Bashar's anti-corruption drive will continue, although it can only be taken so far before it begins to impinge on the networks of nepotism and kickbacks at the heart of the Baathist system. For Bashar to challenge this system successfully, he would have to undertake a fundamental reworking of the political economy. He is unlikely to be in a position to effect such a change during the forecast period. However, the anti- corruption drive will remain as a useful mechanism to be used on a selective basis, although it is not clear how much of a positive effect it will have on the investment climate, given that it is perceived largely as a witchhunt hostile to those who do not support Bashar.


Domestic finance & economic outlook: International assumptions
Prospects for the world economy are good and our projections have been subject to some revisions since our previous report. World trade is forecast to increase by 10.4% in 2000, 8% in 2001 and 7.3% in 2002, although Syria will ultimately gain little from this because of its highly protective trade barriers and multitude of other restrictions-despite minimal moves being made to reduce them. Our forecast expansion of world food prices by 4.2% in 2001, and 10.1% in 2002 will aid agricultural exports, as long as winter rain levels are sufficient for a good harvest.

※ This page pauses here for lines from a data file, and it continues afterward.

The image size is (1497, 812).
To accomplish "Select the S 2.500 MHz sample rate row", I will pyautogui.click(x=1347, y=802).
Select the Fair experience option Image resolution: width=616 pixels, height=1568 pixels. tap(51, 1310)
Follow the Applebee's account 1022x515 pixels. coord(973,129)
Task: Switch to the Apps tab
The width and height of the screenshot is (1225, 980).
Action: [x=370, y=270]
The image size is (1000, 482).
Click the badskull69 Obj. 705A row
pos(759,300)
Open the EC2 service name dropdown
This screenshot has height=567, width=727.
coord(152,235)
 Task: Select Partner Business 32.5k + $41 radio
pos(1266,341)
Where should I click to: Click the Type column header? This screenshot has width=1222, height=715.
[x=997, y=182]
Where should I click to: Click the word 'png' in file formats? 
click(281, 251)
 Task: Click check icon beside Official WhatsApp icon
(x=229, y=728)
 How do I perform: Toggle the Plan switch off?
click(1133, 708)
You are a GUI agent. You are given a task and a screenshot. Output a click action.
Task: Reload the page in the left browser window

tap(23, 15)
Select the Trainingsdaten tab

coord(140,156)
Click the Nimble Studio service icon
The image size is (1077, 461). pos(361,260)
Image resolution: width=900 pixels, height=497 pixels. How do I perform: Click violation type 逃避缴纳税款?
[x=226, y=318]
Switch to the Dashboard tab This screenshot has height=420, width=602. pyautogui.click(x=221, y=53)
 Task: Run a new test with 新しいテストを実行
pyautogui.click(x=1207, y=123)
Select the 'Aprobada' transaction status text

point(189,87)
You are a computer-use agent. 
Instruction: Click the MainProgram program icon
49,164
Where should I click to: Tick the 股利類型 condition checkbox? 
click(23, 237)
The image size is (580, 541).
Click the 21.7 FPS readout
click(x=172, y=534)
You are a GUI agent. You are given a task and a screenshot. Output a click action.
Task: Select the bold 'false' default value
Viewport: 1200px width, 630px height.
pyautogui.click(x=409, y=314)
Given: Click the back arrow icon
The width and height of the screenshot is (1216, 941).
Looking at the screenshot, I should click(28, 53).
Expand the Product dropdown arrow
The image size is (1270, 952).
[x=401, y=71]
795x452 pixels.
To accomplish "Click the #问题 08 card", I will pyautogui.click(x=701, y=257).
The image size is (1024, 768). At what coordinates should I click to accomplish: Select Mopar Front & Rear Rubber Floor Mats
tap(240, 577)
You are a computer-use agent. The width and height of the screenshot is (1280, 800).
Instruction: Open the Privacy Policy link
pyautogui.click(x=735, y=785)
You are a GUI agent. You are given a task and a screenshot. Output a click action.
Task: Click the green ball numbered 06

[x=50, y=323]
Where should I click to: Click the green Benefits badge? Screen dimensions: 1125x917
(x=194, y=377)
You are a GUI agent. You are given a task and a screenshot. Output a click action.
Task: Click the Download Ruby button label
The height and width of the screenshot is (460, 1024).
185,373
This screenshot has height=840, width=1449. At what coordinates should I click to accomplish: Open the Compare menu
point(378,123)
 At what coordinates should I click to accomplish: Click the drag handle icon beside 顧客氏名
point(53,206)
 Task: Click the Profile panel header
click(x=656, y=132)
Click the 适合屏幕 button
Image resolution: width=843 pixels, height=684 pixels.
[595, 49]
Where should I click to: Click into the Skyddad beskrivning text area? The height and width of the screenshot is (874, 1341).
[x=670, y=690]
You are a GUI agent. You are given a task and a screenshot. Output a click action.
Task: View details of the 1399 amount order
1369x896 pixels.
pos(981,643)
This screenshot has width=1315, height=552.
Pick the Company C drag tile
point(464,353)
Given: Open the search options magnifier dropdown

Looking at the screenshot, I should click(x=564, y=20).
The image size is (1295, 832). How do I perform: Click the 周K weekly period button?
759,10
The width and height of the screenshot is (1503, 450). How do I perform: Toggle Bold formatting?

Our outlook for oil-Syria's most important export commodity and by far the most important factor for its economy-remains good. Prices have remained high despite repeated attempts by OPEC to stabilise them by increasing output in 2000. Since our previous report, OPEC has agreed to raise output on two separate occasions-by 800,000 barrels/day in September and by a further 500,000 b/d in October. In early September benchmark Brent Blend was trading above US$35/barrel, but has since fallen, and as of November 6th was trading at US$30.69/b. With demand in East Asia showing no sign of easing, oil prices will remain strong for the rest of 2000 and into 2001. In 2001 the gradual slowdown in the US economy, coupled with higher oil production, will dampen market sentiment, putting prices under downward pressure late in the second quarter, as rising output meets the seasonal weakening of demand. We have therefore revised our previous assumptions for benchmark Dated brent and now expect an average price of US$29.06/b for 2000, US$25.36/b in 2001 and US$19.13/b.in 2002.

Assumptions

2000 2001 2002 International assumptions OECD GDP growth (%) 4.1 3.1 2.7 World trade growth (%) 10.4 8.0 7.3 World oil price (US$/b) 29.1 25.4 19.1 Non-oil commodities (%) 2.3 6.2 6.5 DM:US$ (end-period) 2.20 1.94 1.79 „:US$ (end-period) 106.0 102.5 101.5 US$ 3-month commercial paper rate (%) 6.4 6.6 5.3 Domestic policy indicators Domestic interest rate (%) 7.0 7.0 7.0 Exchange rate SŁ:US$ (av) 11.2 11.2 11.2 Exchange rate SŁ:US$ (end-period) 11.2 11.2 11.2


Domestic finance & economic outlook: Oil assumptions
Syria's oil production has been falling in recent years (contrary to official estimates), as many fields discovered in the 1960's reach maturity. While it had been suggested that production would increase temporarily in 2001-before continuing its steady decline-this is dependent on the viability of new discoveries which are yet to be confirmed. According to monthly International Energy Agency (IEA) figures, the fall in production has become more evident since mid-2000. Output, which was static at 530,000 b/d between September 1999 and March 2000, fell to 500,000 b/d in September. We expect production to average 513,000 b/d in 2000, falling to 498,000 b/d in 2001 and 495,000 b/d in 2002.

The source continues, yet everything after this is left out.